The show previews on 13th March and is on view till 29th March 2014.

Facebook of Reclaimed Identities

Open Palm Court Art Gallery, New Delhi presents a solo show titled, ‘Facebook of Reclaimed Identities’. The show displays the art works of eminent artist Puja Kshatriya.
The show features distinct styled portraits of people the artist has been inspired by creating an intense archiving of human faces.

The show is to be inaugurated by Michael Heinz, Director, Austrian Cultural forum and previews on 25th March at 5:30 pm. 

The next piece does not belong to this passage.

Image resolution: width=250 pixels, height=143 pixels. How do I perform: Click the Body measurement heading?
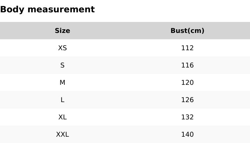tap(47, 9)
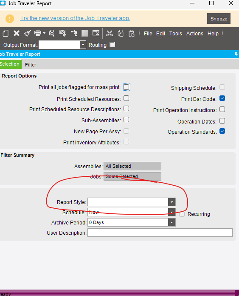
Task: Toggle Print Bar Code checkbox
Action: [222, 98]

The show is on view till 27th March 2014.

Songs of Spring

Kynkyny Art Gallery, Bangalore presents a show titled, ‘Songs of Spring’ a solo show of art works by artist Dhrubajyoti Baral. Dhrubajyoti's lilting, colour-soaked tempera dreamscapes, alive with birds, trees and animals, conjure the lush abundance of nature in full bloom. His trademark lovers embody the fevered enchantment, longing and intoxication that the season ushers in. 

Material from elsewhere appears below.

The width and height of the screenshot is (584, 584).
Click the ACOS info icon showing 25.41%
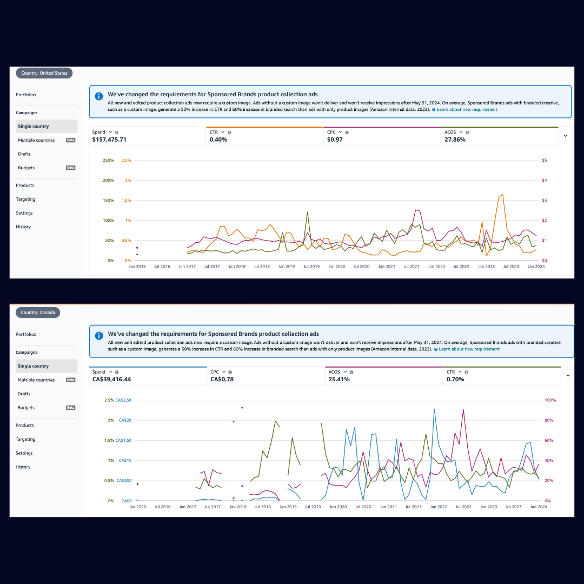coord(350,372)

The show previews on 15th March 2014 from 7:00 to 9:00 pm and the show continues to be on view till 27th March 2014.

(News reports by Sushma Sabnis)


State of affairs
B.D. Dethan’s painting exhibition, ‘Avastha’, is a dispassionate look at the deterioration of society
(Artist B.D. Dethan with his works. Photo by S. Gopakumar)
A glass filled with liquid has a disembodied human face floating at the bottom, while psychedelic shapes frolic in the background. The spires of a monument rise high above a city skyline, only to emphasise the large arms and face of a forlorn looking entity captured between them. These are examples of the imagery that currently adorn the walls of the Suryakanti Art Gallery at Sasthamangalam, where an exhibition of artist B.D. Dethan’s works is underway.
Dethan explains that the series, titled ‘Avastha’, is a reflection of his emotions related to the times we live in. “Society is at a point where basic values such as kindness and compassion are hard to come by. Open a newspaper or switch on the television and most of the things we see are appalling. It is this frame of mind that gave birth to this series, and while I have tried to keep my emotions and work separate, some things do seep through,” he says, pointing out the many vices he has depicted on canvas. The face in the glass is his take on the effects of alcoholism.
Other images border on the abstract as half-formed human shapes merge with those of animals and human vanity is represented through a clown-like visage that peeps out through a frame.
Dethan’s disdain for the trend of elevating men to the status of gods is evident in yet another work, while a museum exhibit of busts and remnants of civilisations is accompanied by his thoughts on time and culture. “We have seen many cultures come and go, and eventually this is all that is left,” he says indicating the painting, “it is meant to remind us that everything in the world perishes eventually, except time, which is the only constant.”
From civilisations to the present day, he makes an interesting observation on people’s reliance on medicines. “We are in a situation where we are often forced to take medicines and then suffer the side effects in some form. It is not something we can entirely avoid but not something that is particularly good either.” The work in question shows a human foot poised to crush a bottle of pills, deterred by a razor sharp blade waiting above the bottle, promising retribution.
Dethan goes on to elaborate his views on art in general. “I don’t believe painting is just a fine art anymore. Take the example of Picasso, where he fused cycle parts together to create art,” he says, referring to the Spanish artist’s ‘Bull’s Head’ artwork, where he represented the face and horns of a bull using a bicycle seat and handlebars. “The creative vision that led him to see that work where others saw just a jumble of cycle parts, that is what is paramount in an artist. Paint and canvas are no longer the only medium to express one’s vision.”
The exhibition is on at the Suryakanti Art Gallery till March 31. The gallery is open from 11 a.m. to 6 p.m. except on Sundays.